Source: China’s Market Value Insights (市值风云)
A pivotal battle in 2026.
Author | beyond
Editor | Xiao Bai
Have you ever paid attention to a sub-sector within the new energy industry chain—a lithium battery separator? It’s like a battery’s “separation wall.” It needs to block internal short circuits between the positive and negative electrodes, while also allowing lithium ions to pass through smoothly; it’s far from low-tech.
And in this space, China has a global leader—Enjie Co., Ltd. (002812.SZ, the company).
The company hasn’t had an easy time in the past two years. In 2024, the industry price war drove prices to “below-cost” levels, and even leading players posted losses. But in the second half of 2025, the story suddenly reversed: supply and demand tightened, prices rose, the industry started to catch its breath, and Enjie’s performance also turned from loss to profit in 2025.
Today, let’s talk about this company: how did it manage to get through the winter? Can 2026 bring a truly meaningful turnaround?
Industry backdrop: from “price wars” to “a brief chance to catch our breath”
First, let’s look at the big picture. In 2025, the lithium battery separator industry experienced a dramatic turnaround. In the first half, it was still fighting a price war—prices of 9μm (micron) wet-process separators were pushed down to almost no profit, and even top-tier companies couldn’t hold out. But in the second half, things suddenly changed.
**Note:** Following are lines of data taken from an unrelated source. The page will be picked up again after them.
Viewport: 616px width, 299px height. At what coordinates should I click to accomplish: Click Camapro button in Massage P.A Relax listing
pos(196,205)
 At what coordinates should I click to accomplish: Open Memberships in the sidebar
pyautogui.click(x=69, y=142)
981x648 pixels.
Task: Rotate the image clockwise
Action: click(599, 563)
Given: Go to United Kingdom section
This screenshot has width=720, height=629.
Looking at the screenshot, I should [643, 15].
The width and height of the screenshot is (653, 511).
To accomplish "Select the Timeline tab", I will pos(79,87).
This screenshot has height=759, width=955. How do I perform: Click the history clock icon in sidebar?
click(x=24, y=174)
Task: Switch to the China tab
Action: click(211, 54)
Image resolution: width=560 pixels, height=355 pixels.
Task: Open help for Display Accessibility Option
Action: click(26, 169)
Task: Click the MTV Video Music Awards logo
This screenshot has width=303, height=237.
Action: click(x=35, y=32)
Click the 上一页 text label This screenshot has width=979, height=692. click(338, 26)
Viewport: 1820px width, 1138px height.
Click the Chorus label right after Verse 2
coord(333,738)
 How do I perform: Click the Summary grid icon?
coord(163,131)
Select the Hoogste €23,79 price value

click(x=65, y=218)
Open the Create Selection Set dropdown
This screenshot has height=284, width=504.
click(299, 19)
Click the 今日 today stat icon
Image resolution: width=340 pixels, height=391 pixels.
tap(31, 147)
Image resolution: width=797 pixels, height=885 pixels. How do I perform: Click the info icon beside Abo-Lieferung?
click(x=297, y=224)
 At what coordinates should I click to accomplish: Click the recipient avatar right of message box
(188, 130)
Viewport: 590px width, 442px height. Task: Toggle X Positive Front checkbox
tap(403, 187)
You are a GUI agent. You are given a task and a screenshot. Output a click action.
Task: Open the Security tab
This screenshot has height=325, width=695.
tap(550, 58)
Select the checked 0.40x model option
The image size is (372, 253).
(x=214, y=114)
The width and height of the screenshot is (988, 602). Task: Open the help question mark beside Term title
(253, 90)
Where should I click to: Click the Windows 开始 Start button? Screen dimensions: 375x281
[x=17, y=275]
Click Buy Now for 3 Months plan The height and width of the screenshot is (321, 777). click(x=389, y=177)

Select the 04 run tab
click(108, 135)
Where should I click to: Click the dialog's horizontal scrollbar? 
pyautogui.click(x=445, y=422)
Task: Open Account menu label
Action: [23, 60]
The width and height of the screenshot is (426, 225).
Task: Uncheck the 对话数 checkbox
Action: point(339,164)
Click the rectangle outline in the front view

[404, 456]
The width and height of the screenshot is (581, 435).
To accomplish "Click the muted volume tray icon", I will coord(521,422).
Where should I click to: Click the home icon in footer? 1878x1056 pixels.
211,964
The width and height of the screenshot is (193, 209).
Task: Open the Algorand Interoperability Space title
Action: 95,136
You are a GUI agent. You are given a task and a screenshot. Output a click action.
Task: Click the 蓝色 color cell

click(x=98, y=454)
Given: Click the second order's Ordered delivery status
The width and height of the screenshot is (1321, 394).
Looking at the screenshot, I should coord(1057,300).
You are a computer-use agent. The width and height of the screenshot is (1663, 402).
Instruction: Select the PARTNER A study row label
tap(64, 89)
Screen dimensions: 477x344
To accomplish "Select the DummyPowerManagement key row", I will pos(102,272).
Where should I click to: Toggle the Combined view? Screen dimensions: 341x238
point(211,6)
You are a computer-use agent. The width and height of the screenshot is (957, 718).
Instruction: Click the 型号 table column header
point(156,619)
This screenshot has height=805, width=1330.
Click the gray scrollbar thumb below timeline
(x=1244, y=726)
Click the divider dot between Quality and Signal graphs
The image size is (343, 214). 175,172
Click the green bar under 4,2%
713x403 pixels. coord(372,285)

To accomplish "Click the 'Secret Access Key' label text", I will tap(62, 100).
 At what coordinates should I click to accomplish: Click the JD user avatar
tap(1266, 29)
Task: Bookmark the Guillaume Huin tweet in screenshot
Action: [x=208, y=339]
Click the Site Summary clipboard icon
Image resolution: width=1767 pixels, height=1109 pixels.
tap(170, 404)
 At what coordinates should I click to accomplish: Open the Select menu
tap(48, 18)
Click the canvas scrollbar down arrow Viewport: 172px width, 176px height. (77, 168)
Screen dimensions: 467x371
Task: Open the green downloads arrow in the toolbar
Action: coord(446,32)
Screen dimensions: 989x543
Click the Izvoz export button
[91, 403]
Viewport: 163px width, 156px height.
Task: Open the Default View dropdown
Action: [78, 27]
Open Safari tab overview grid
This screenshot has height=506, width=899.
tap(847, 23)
On the demand side, both the new energy vehicle market and the energy storage market gained momentum. In 2025, China’s lithium battery separator shipment volume grew year over year by 44%, reaching 32.9 billion square meters. Especially in the energy storage sector, 314Ah large cells became the mainstream, accounting for more than 70%.
(Source: EVTank)
These large cells impose higher requirements on separator stability and consistency, causing downstream customers to accelerate the shift from dry-process to wet-process separators. The market share of wet-process separators rose from 78% in 2024 to nearly 83% in 2025.
On the supply side, the price war in the first half of 2025 compressed the profit margins of dry-process separators to the limit. At one point, the price gap between wet-process and dry-process narrowed to within 0.15 yuan per square meter, and many small factories couldn’t withstand it.
At the same time, leading companies also “learned the lesson.” Everyone reached a consensus of a “counter–over-competition” (反内卷) approach and no longer blindly expanded production capacity.
The result: the release pace of effective supply clearly slowed down.
With the combined force of both supply and demand, in the fourth quarter of 2025, the capacity utilization rate of wet-process separators exceeded 80%, approaching the 2022 peak—the top of the previous boom cycle. The industry officially entered a new stage of tight supply and demand balance.
Prices naturally started to recover. Starting in August 2025, the average price of 9μm wet-process separators increased by 0.07 yuan per square meter, and coated films rose by 0.1 yuan per square meter. Considering that separator capacity expansion cycles typically take 1.5 to 2 years, new supply in 2026–2027 will still be constrained.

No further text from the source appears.